It may not be too far in the distant future when New Zealand's roads are quiet with the gentle hum of electric vehicles.
But is it all a pipe dream and can Kiwis see themselves getting into an EV any time soon?
The Government earlier revealed its first Emissions Reduction Plan which showed how emissions will be reduced over the coming decades as the country targets net-zero by 2050.
Part of the $2.9 billion plan will be allocated towards getting Kiwis out of their gas guzzlers and into electric vehicles. The new scrap-and-replace scheme will cost $569 million, subsidising low and middle-income families to ditch their clunkers for an EV.
In the new scheme, the Government would help Kiwis 'scrap' their old cars with a rebate to help buy new electric vehicles.
In just over a decade, if the Government's plan works out, almost a third of cars will be electric and we'll be driving 20 percent less.
"Twenty percent less for me would mean not going to work sometimes, so that ain't happening," one person said.
"I could probably ride a bike, or try and walk more, I don't do either of those things too much," another added.
But the Government's scrap and replace scheme is still two years away from being fully rolled out.
"At the very base of it, it's a wonderful thing. We want to see more EVs on the road, they're the future, but beyond that, there are some complications around supply and options of electric vehicles in the New Zealand market or the global market," Hayden Johnston of GVI Electric told The Project.
Last year, the Government introduced the clean car discount and it had an impact on EV sales - they doubled in the space of a year. This new trade-in subsidy is expected to drive those sales even higher.
There's still no exact figure on how much it will be, but it'll likely need to be decent to make a dent.
Elsewhere overseas, in the Netherlands, people have been getting $6500 to buy an EV or more than $3000 for a used one.
The Japanese government gives people almost $10,000 and their target is way more ambitious than ours. While New Zealand is aiming for 30 percent of cars to be EVs by 2035, Japan is saying that all cars have to be environmentally friendly by then.
In Norway, they're way ahead of the pack. Sixty-five percent of new cars sold last year were electric and they're stopping petrol car sales altogether in just three years.
Those countries have been given things like tax breaks, free parks, and the use of bus lanes as ways to get their people into an EV.
Back in New Zealand, some people are hesitant to get into an EV since there currently isn't one that meets their needs.

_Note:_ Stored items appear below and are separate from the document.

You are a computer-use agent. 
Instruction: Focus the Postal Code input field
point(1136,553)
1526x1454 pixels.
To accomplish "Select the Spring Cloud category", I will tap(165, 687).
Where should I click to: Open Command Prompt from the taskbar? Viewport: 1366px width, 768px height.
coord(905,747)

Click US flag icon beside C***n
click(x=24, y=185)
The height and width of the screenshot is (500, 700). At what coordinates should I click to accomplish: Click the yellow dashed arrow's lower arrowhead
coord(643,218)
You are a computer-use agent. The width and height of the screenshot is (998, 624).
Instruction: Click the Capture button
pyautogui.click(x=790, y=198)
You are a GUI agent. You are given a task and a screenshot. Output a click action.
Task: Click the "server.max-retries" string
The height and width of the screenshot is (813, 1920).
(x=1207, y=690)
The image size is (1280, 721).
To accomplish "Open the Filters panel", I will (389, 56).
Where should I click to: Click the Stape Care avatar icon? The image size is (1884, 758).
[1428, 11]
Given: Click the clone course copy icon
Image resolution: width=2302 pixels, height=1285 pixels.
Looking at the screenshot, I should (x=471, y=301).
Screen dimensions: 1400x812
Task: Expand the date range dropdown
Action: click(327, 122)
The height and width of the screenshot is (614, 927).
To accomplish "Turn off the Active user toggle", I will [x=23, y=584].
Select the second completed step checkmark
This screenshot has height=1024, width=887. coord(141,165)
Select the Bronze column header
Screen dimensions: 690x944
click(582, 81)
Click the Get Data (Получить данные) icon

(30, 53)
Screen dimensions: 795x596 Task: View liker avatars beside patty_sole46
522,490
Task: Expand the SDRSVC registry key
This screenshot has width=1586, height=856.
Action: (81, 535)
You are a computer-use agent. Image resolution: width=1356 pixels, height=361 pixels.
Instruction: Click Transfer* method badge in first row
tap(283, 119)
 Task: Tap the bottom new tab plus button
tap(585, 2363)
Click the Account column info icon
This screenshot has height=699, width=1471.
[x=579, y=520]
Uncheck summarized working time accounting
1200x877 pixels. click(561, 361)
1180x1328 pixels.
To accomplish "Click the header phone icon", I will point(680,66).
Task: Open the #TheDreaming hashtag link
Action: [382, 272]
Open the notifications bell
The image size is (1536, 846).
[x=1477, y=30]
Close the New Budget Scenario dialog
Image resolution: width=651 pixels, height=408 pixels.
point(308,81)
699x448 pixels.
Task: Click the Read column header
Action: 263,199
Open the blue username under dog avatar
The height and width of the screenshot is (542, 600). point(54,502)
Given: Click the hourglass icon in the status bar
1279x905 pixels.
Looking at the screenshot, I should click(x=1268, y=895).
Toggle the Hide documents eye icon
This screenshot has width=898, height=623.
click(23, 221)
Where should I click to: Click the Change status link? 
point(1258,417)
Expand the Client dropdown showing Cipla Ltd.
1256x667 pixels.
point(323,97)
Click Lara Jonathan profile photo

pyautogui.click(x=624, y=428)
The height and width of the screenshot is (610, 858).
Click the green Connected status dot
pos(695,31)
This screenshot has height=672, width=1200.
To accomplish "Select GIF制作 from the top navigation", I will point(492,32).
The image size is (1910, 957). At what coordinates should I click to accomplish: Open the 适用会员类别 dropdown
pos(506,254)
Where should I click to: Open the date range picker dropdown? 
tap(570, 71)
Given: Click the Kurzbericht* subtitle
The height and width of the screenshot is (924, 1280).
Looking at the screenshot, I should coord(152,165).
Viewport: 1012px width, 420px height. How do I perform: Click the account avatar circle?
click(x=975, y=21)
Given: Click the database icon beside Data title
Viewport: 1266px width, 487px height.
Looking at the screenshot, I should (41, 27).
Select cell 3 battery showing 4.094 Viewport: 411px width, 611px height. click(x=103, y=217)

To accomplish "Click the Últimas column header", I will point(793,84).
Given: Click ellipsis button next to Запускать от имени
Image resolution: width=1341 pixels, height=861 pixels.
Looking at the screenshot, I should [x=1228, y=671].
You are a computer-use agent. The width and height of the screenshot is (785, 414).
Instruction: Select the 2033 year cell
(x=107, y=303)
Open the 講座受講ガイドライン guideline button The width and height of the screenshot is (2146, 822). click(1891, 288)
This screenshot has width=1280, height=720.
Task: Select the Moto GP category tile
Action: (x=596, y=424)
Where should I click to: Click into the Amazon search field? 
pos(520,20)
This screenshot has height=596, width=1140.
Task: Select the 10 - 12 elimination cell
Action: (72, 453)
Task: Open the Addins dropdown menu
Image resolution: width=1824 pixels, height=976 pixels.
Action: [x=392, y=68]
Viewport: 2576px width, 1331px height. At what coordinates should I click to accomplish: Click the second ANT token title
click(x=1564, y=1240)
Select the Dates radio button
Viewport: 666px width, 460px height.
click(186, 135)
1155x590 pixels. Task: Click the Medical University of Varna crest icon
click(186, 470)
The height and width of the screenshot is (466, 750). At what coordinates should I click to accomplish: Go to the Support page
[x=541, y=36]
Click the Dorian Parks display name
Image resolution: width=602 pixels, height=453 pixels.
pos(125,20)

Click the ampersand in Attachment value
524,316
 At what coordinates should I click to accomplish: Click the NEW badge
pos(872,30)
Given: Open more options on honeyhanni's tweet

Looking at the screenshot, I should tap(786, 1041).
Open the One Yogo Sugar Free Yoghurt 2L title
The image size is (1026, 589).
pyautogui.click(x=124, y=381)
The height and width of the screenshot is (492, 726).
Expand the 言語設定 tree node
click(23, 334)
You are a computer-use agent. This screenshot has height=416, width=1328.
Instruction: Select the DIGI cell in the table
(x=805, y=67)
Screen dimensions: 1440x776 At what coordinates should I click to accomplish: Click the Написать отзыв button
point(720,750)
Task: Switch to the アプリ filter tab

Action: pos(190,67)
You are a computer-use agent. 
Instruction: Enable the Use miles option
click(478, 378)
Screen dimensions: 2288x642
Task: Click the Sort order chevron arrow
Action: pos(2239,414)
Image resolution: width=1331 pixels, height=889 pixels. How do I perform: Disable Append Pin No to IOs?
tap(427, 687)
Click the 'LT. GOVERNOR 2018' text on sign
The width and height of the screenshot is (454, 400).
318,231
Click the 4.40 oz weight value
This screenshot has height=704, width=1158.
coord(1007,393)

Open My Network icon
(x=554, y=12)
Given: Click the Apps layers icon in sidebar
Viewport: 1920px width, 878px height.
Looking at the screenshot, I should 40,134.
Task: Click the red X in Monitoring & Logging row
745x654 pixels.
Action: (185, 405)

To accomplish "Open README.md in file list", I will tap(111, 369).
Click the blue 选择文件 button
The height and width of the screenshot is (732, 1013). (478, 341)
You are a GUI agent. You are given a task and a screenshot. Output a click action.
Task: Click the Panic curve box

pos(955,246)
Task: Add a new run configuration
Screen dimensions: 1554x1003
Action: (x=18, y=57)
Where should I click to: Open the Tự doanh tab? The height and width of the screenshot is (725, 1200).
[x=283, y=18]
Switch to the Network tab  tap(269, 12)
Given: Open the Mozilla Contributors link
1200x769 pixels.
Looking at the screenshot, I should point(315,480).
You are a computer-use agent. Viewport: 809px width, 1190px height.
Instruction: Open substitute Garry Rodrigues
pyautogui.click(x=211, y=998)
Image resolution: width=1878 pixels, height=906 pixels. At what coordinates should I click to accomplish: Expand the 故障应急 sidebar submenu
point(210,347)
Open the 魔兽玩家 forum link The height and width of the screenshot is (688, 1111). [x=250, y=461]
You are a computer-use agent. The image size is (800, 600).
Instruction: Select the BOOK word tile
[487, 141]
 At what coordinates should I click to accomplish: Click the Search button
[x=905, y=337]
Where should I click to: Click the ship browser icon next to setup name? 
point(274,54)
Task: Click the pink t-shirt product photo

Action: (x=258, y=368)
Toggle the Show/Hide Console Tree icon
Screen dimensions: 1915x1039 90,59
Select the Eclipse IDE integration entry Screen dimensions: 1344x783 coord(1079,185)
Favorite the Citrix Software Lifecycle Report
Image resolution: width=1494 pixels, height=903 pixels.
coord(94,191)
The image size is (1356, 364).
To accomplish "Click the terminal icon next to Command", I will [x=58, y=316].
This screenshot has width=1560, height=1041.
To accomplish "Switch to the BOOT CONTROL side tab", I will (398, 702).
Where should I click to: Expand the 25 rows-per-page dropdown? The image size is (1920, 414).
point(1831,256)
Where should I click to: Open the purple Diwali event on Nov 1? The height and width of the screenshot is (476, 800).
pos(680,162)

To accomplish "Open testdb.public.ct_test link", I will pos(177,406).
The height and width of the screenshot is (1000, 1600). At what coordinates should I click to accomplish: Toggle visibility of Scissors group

"It's a hard one because I'm a tradie, so unless there's better trade vehicles [I can't get one]," one person said.
Johnston said the EV market is still expanding.
"There's no utes available on the market, there's a very limited number of vans available," he said.
"We've got lots of wonderful smaller vehicles. But at the moment there's not an electric vehicle for everybody, certainly not in everybody's price range, even with the subsidy."
Watch the video above.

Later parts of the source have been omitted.